Error Codes Reference
All AgentFlow exceptions use structured error codes for programmatic handling and observability.
Exception Hierarchy
Graph Errors
GRAPH_000 — Generic Graph Error
Base error code for general graph operations.
| Field | Value |
|---|---|
| Code | GRAPH_000 |
| Retryable | No |
| Category | Graph |
Raised by: Any graph operation failure.
Example:
from agentflow.core.exceptions import GraphError
raise GraphError(
message="Graph failed to initialize",
error_code="GRAPH_000",
context={"graph_name": "my_agent"}
)
Common causes:
- Invalid graph configuration
- Node initialization failure
- Edge routing error
GRAPH_001+ — Extended Graph Errors
Extended error codes for specific graph failures.
| Field | Value |
|---|---|
| Codes | GRAPH_001, GRAPH_002, etc. |
| Retryable | No |
| Category | Graph |
Node Errors
NODE_000 — Generic Node Error
Base error code for node-specific errors.
| Field | Value |
|---|---|
| Code | NODE_000 |
| Retryable | Depends on cause |
| Category | Graph / Node |
Raised by: Node execution failures.
Example:
from agentflow.core.exceptions import NodeError
raise NodeError(
message="Node execution failed",
error_code="NODE_000",
context={"node_name": "process_data", "input_size": 100}
)
Common causes:
- Tool execution failure
- Invalid node input
- Node timeout
- Node resource exhaustion
NODE_001+ — Extended Node Errors
Extended error codes for specific node failures.
| Field | Value |
|---|---|
| Codes | NODE_001, NODE_002, etc. |
| Retryable | Depends on cause |
Recursion Errors
RECURSION_000 — Recursion Limit Exceeded
Raised when graph execution exceeds the configured recursion limit.
| Field | Value |
|---|---|
| Code | RECURSION_000 |
| Retryable | No (requires config change) |
| Category | Graph |
Example:
from agentflow.core.exceptions import GraphRecursionError
raise GraphRecursionError(
message="Recursion limit exceeded in graph execution",
error_code="RECURSION_000",
context={"recursion_depth": 100, "max_depth": 50}
)
Common causes:
- Infinite loop in graph routing
- Tool repeatedly calling itself
- Missing termination condition
- Tool selection cycling
Fix: Check your graph for loops, add recursion limits, or increase recursion_limit in config.
Storage Errors
STORAGE_000 — Generic Storage Error
Base error code for storage layer errors.
| Field | Value |
|---|---|
| Code | STORAGE_000 |
| Retryable | No |
| Category | Storage |
Raised by: General storage operation failures.

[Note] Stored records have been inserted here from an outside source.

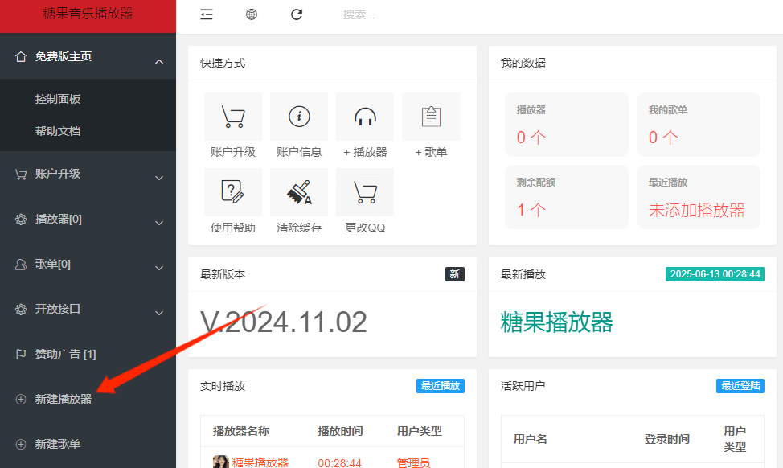
Task: Click 新建歌单 in the sidebar
Action: [x=58, y=444]
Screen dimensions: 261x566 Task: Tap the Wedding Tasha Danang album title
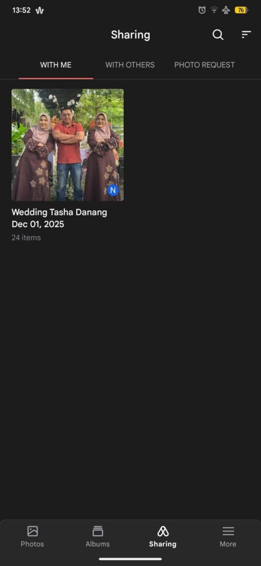(x=60, y=212)
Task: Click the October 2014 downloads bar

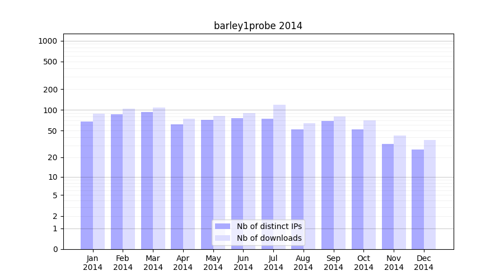Action: [x=370, y=185]
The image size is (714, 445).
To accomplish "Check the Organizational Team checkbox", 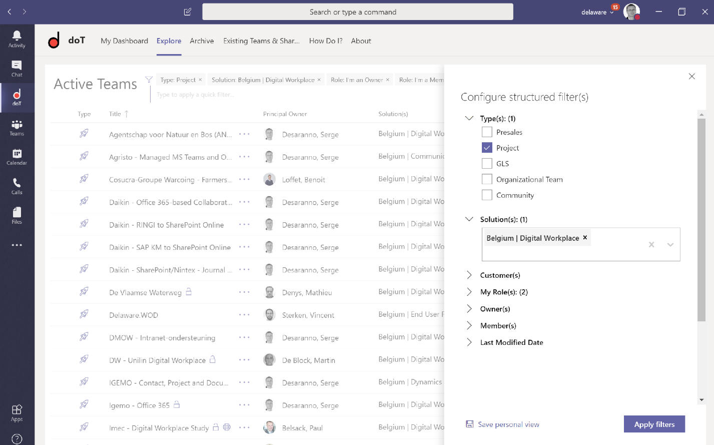I will [x=487, y=179].
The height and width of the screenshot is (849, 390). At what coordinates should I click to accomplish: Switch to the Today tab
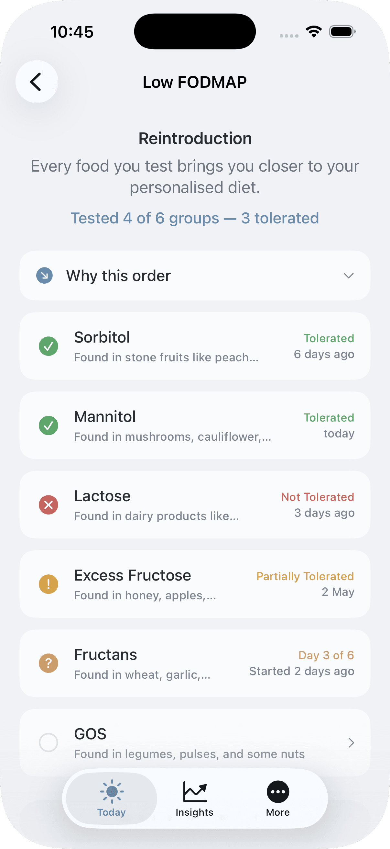point(112,798)
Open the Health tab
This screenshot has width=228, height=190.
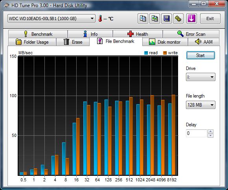pyautogui.click(x=138, y=34)
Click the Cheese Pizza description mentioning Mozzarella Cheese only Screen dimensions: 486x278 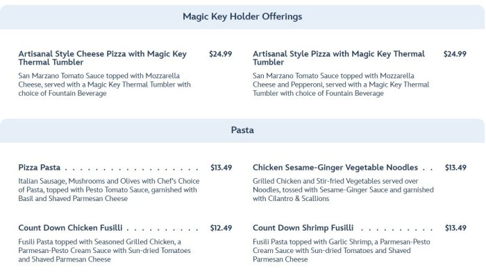[104, 85]
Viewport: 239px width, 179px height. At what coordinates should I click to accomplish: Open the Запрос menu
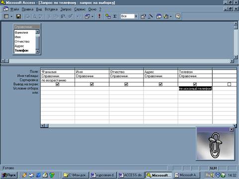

STORAGE_TRANSIENT_000 — Transient Storage Error
Temporary storage failures that may succeed on retry.
| Field | Value |
|---|---|
| Code | STORAGE_TRANSIENT_000 |
| Retryable | Yes |
| Category | Storage |
Common causes:
- Database connection timeout
- Network interruption
- Lock contention
- Temporary resource unavailability
Example:
from agentflow.core.exceptions import TransientStorageError
raise TransientStorageError(
message="Database connection timeout",
error_code="STORAGE_TRANSIENT_000",
context={"operation": "read_thread", "timeout_ms": 5000}
)
Recovery: Implement exponential backoff retry logic.

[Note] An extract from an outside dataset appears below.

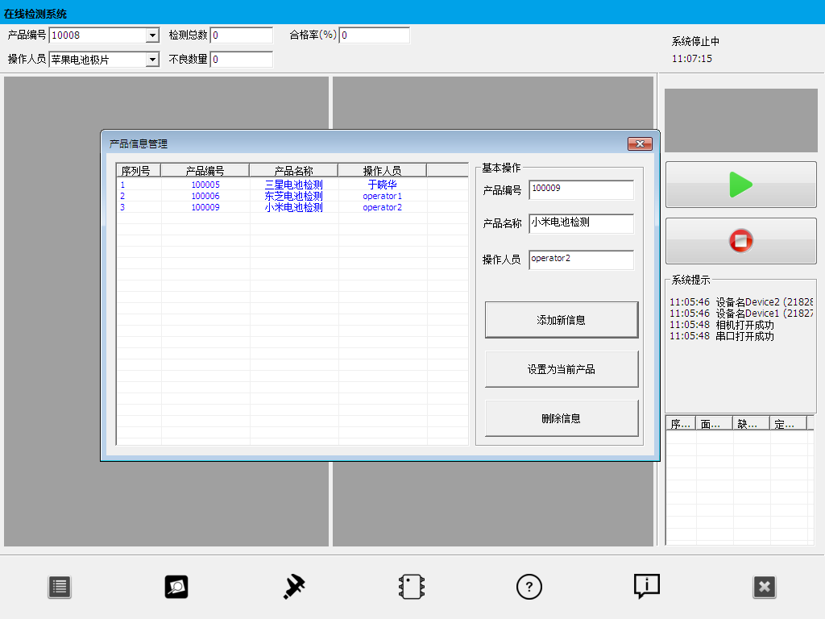Click the 设置为当前产品 button
This screenshot has height=619, width=825.
coord(562,370)
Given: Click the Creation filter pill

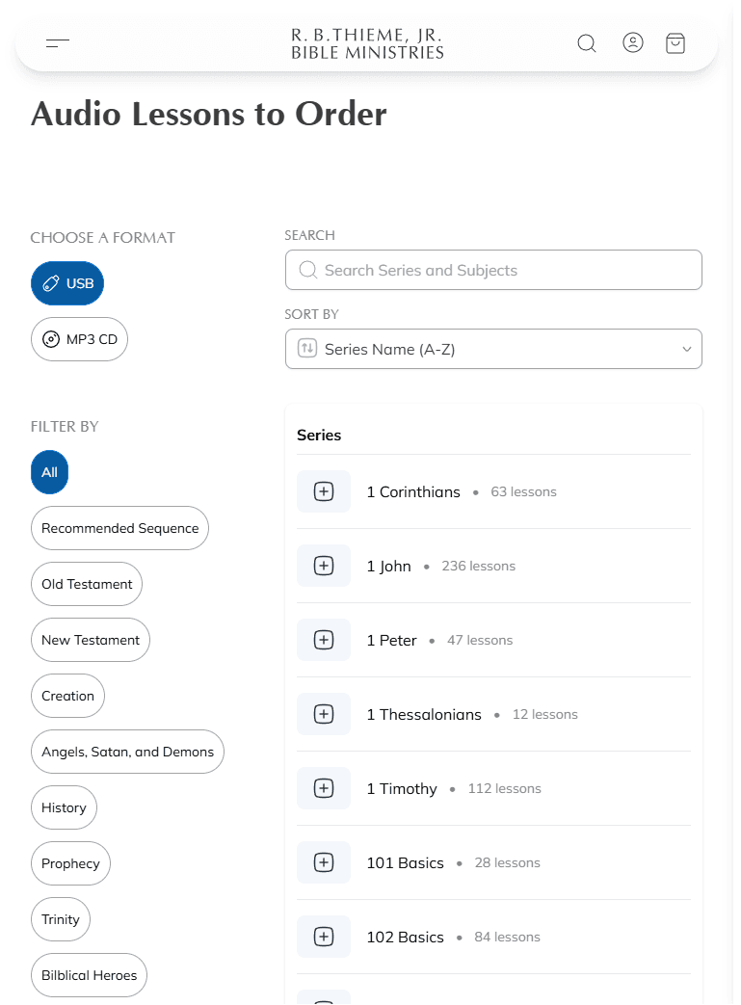Looking at the screenshot, I should pyautogui.click(x=67, y=695).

STORAGE_SERIALIZATION_000 — Serialization Error
Failed to serialize or deserialize data.
| Field | Value |
|---|---|
| Code | STORAGE_SERIALIZATION_000 |
| Retryable | No (data is corrupt/invalid) |
| Category | Storage |
Common causes:
- Invalid state schema
- Corrupt checkpoint data
- Incompatible schema version
- Invalid message format
Example:
from agentflow.core.exceptions import SerializationError
raise SerializationError(
message="Failed to deserialize state",
error_code="STORAGE_SERIALIZATION_000",
context={"thread_id": "abc123", "schema_version": "2"}
)
STORAGE_SCHEMA_000 — Schema Version Error
Schema version detection or migration failed.
| Field | Value |
|---|---|
| Code | STORAGE_SCHEMA_000 |
| Retryable | No (requires migration) |
| Category | Storage |
Common causes:
- Upgrading AgentFlow without running migrations
- Database schema out of sync with code version
- Corrupt schema version table
Fix: Run database migrations after upgrading AgentFlow.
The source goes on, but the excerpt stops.